- EXCERPT:
As per the API, the pol_var function accepts two parameters: d and D. A total of 4 unique configurations will be evaluated by pyhctsa corresponding to different inputs for D. As per the configuration, the time-series input is first wrapped by a z-score operation before being input into the pol_var function. In this case, each time the pol_var function is evaluated a single scalar value is returned, thus yielding four time-series features across the four configurations:

pol_var_1_3
pol_var_1_4
pol_var_1_5
pol_var_1_6

Once a YAML configuration has been created (i.e., as a .yaml file), it can be loaded into the FeatureCalculator as follows:

from pyhctsa.calculator import FeatureCalculator

calc = FeatureCalculator(config_path='<path_to_custom_yaml>.yaml')
calc.extract(data)

☰ (2) Feature filtering¶

When constructing custom feature subsets, users may wish to control which time-series features are returned by an operation. Consider the binary_stats function located in the Symbolic module. See binary_stats for details. The default configuration for this function in pyhctsa is:

symbolic:
    binary_stats:
    base_name: binary_stats
    dependencies:
    configs:
        - {binary_method: 'mean', zscore: True}
    legacy_name: SB_BinaryStats
    ordered_args: ['binary_method']

We can then run the FeatureCalculator with this default configuration:

from pyhctsa.calculator import FeatureCalculator
from pyhctsa.utils import get_dataset

data = get_dataset(which='e1000')[0]
calc = FeatureCalculator(config_path='<path_to_yaml>')

- SET TASK 1: Rewrite the records from the line containing "You are a computer-use" through the end of the records as a Markdown table with the columns Row and Line, numbering each row and omitting blank lines. Leave the pictures out of the answer.
The records are unrelated to the text on configuring pyhctsa features.

- Records excerpted from a collection:
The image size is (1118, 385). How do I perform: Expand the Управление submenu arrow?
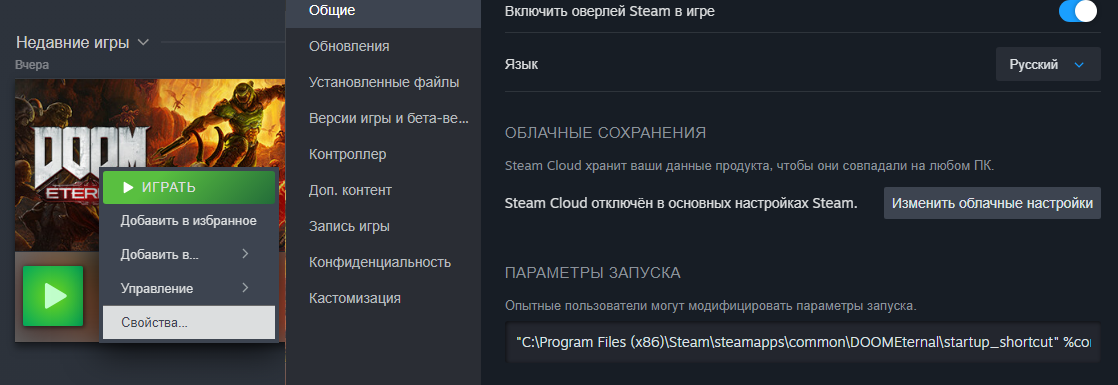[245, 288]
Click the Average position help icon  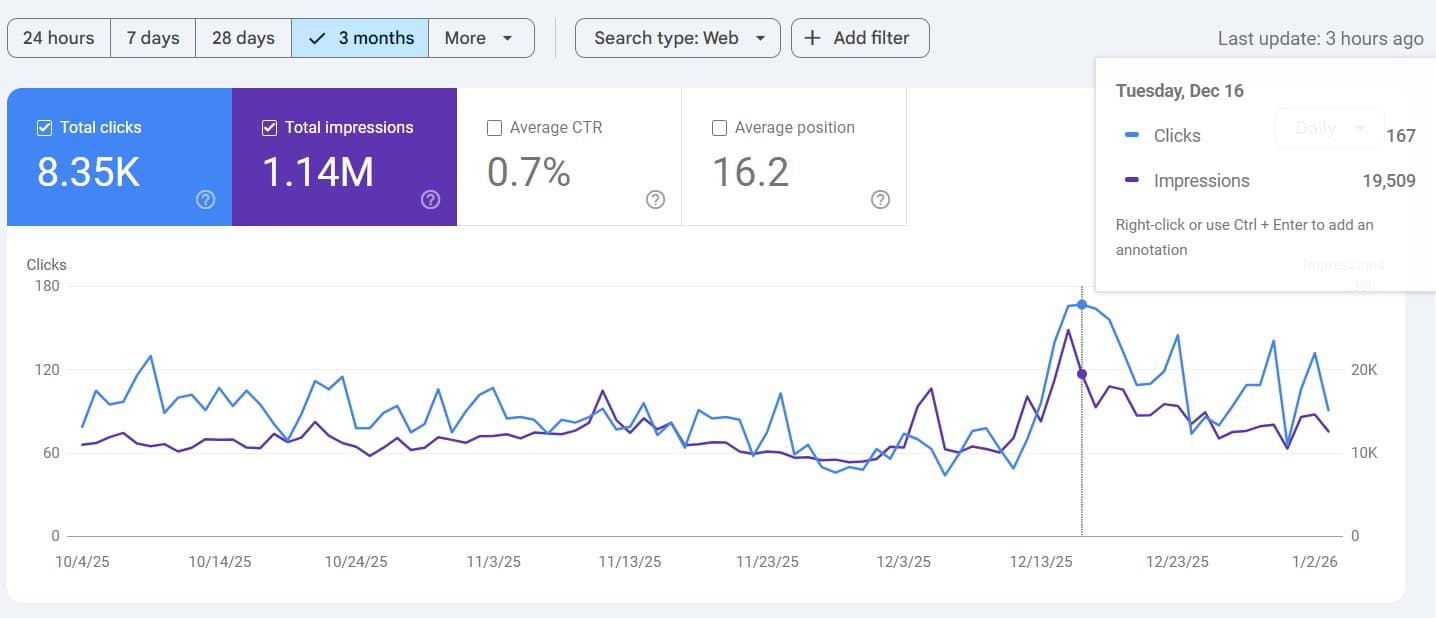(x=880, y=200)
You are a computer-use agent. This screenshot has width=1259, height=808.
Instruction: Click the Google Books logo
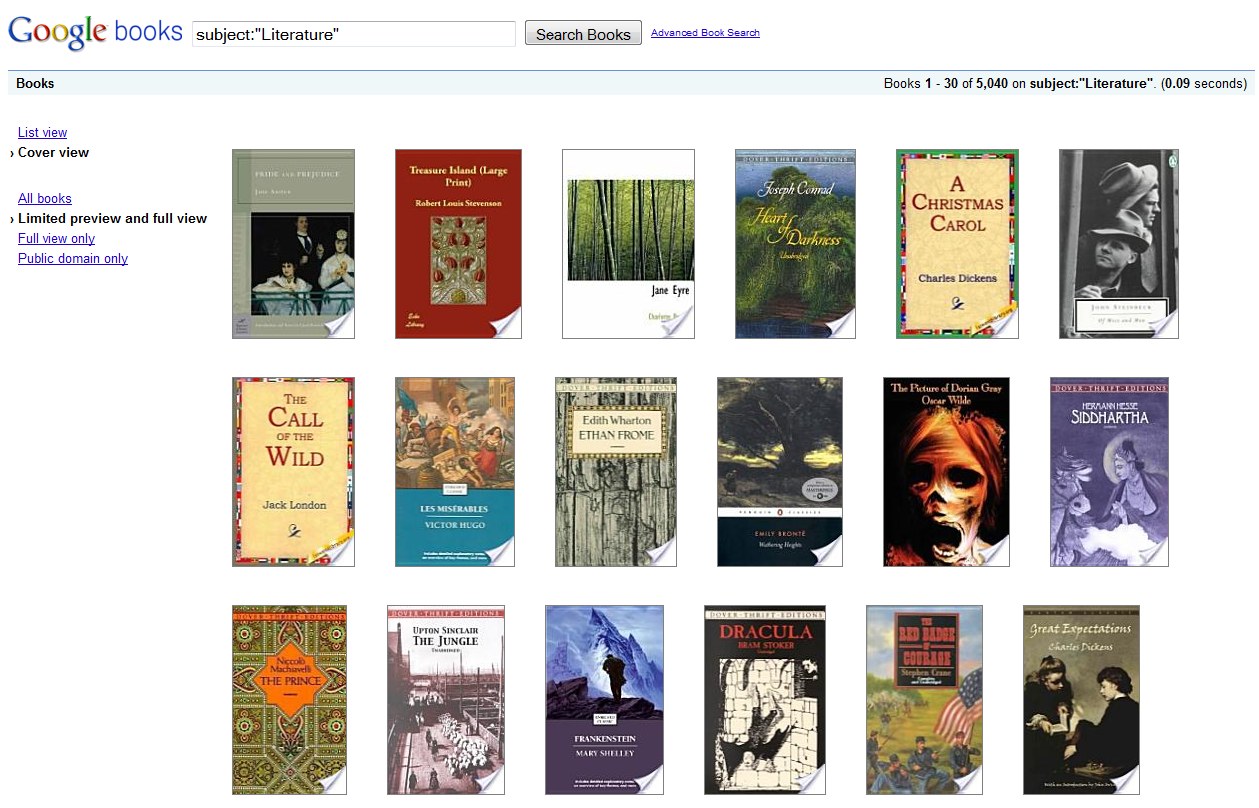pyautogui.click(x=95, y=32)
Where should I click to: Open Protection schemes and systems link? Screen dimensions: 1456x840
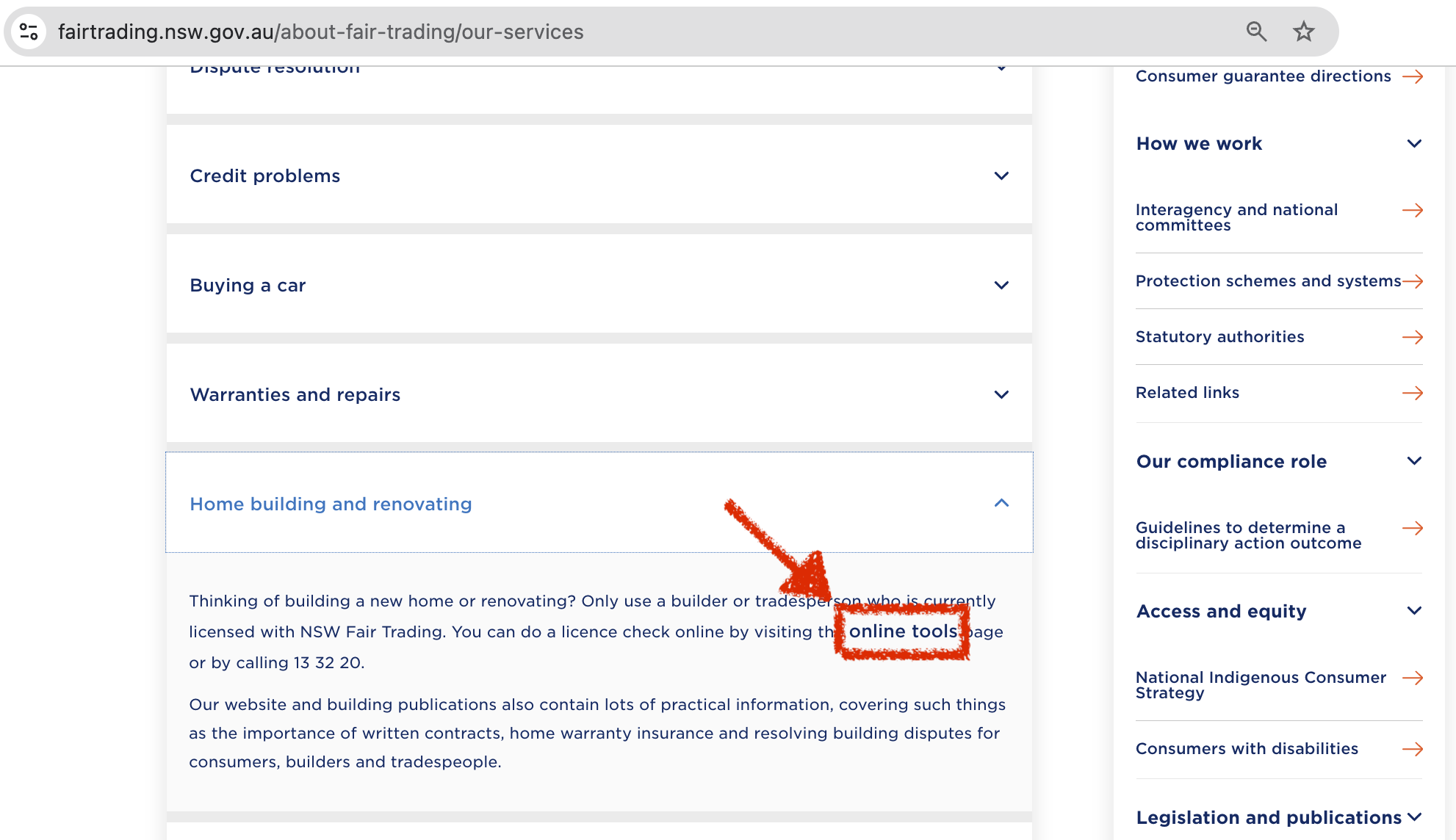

- SET TASK 2: Extend the pyhctsa configuration text from the point at which it stops.

- WRITTEN ANSWER 1:
| Row | Line |
|---|---|
| 1 | You are a computer-use agent. This screenshot has width=1259, height=808. |
| 2 | Instruction: Click the Google Books logo |
| 3 | pyautogui.click(x=95, y=32) |
| 4 | Where should I click to: Open Protection schemes and systems link? Screen dimensions: 1456x840 |

- WRITTEN ANSWER 2:
res = calc.extract(data)
print(f'Number of time-series features: {res.shape[1]}')

With these default settings, the binary_stats function returns 18 different time-series features:

'binary_stats_mean.pupstat2',
'binary_stats_mean.pstretch1',
'binary_stats_mean.longstretch0',
'binary_stats_mean.longstretch0norm',
'binary_stats_mean.meanstretch0',
'binary_stats_mean.meanstretch0norm',
'binary_stats_mean.stdstretch0',
'binary_stats_mean.stdstretch0norm',
'binary_stats_mean.longstretch1',
'binary_stats_mean.longstretch1norm',
'binary_stats_mean.meanstretch1',
'binary_stats_mean.meanstretch1norm',
'binary_stats_mean.stdstretch1',
'binary_stats_mean.stdstretch1norm',
'binary_stats_mean.meanstretchdiff',
'binary_stats_mean.stdstretchdiff',
'binary_stats_mean.diff21stretch1',
'binary_stats_mean.diff21stretch0'

If we would like to only return a specific time-series feature (or group of features), we can specify this in the configuration YAML using the select key. For example, to isolate the feature pupstat2, we can specify the following:

symbolic:
    binary_stats:
    base_name: binary_stats
    dependencies:
    configs:
        - {binary_method: 'mean', zscore: True, select: 'pupstat2'}
    legacy_name: SB_BinaryStats
    ordered_args: ['binary_method']

Running the FeatureCalculator with this configuration:

calc = FeatureCalculator(config_path='<path_to_new_yaml>')
res = calc.extract(data)
print(f'Number of time-series features: {res.shape[1]}')

Now, we can see that only a single time-series feature is returned:

'binary_stats_mean.pupstat2'

Alternatively, if we would like to specify which features to discard, we can use the exclude key:

symbolic:
    # same as before
    configs:
        - {binary_method: 'mean', zscore: True, exclude: 'pupstat2'}
    # same as before

Here, all time-series features excluding that specified in the configuration (pupstat2) will be returned.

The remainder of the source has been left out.